Our vsix file definitely works with the other 2 Visual Studio versions mentioned in our requirements list.

I guess you are right about the backwards compatibility, BUT it was the first thing I was trying to do - to deploy a 8.0 solution from Visual Express 2012 to the WP8.1 device. There was no option to choose for 8.1 device nor 8.1 emulator. That’s why I had to install Visual Studio 2013 trial.

I’ll look into that.

In the meantime, you should be able to deploy your xap file via Microsoft’s “Application Deployment” desktop application.

I had no troubles deploying the hello world app on my 8.1 device - I just connected it with USB and hit “Deploy”.

Hmm, so maybe I installed a different version. I actually installed Visual Express 2013 first and then Windows Phone SDK 8.0 for 8.0 support. And so with that SDK 8.0 I got Visual Express 2012 installed automatically as well - this version I tried and it couldn’t deploy to 8.1. But maybe I should have updated it first, I don’t know. I already removed it to install Visual Studio 2013 trial. Will check it out again.

Try uninstalling everything and then installing “Windows Phone 8.0 SDK”, that will download and install VS 2012 as well.

I’ll do that but for now I’ll stick to the working trial. Thanks anyway.

Hello. I have also had similar issues but after various stages of faffing around including uninstalling all, re installing , enabling virtual hardware on bios. I cant run the emulator as its saying I am missing Windows 8.0 Professional. I have 8.1 and its not Pro (came with the laptop) so I cannot enable Hyper V.

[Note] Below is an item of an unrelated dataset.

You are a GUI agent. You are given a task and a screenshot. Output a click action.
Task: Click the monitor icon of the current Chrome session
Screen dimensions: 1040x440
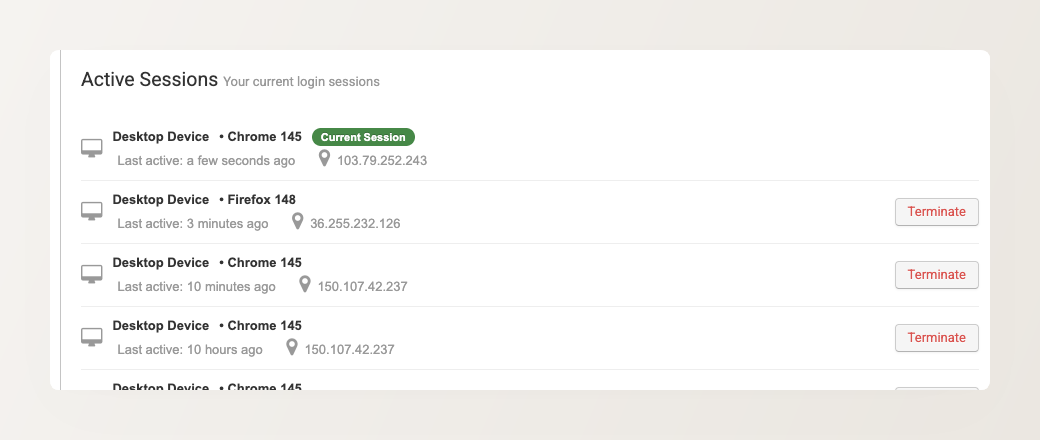tap(92, 148)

Right.  You can only run the WP8 emulator on a Windows 8.1 “Pro” operating system, not the “Home” version.  This is because the Pro version comes with Hyper-V, which is the virtual machine software the emulator runs in.

Yeah I should have read that bit! :slight_smile: Well Im building for device instead. I have Hello World working. But no luck in any of my existing projects yet. The last one just froze and couldnt shut down phone. Now I just need to find why / what is in my projects that perhaps arent quite compatible

Another one frozen. And phone wont turn off now. Is there a place of known issues. IE perhaps I Cant use width = display.pixelWidth, height = display.pixelHeight, in config? Is there anywhere that will tell me why my phone has completely frozen and cannot shutdown. I cant see an error report anywhere? Im new to Visual Studio

Well, testing on actual devices is always best.  :slight_smile:

If your app isn’t running, then it’s probably using features that are not supported on WP8 yet.  If you switch your project’s debugger to “Native”, then you can see some of the Lua runtime errors that may be occurring.  Although I’ve heard some reports that not all Lua errors are being reported, such as failure to require in a Lua library that’s not supported yet.  We’re still working on improving the error reporting.

To enable native debugging, you’ll need to do the following in Visual Studio:

  1. Right click on your application project in Visual Studio.

  2. Select “Properties” from the popup menu.

  3. Select the “Debug” tab on the left.

  4. Go to the drop-down box under “Debugger Type\UI Task” and select “Native Only”.

  5. Run your application in debug mode.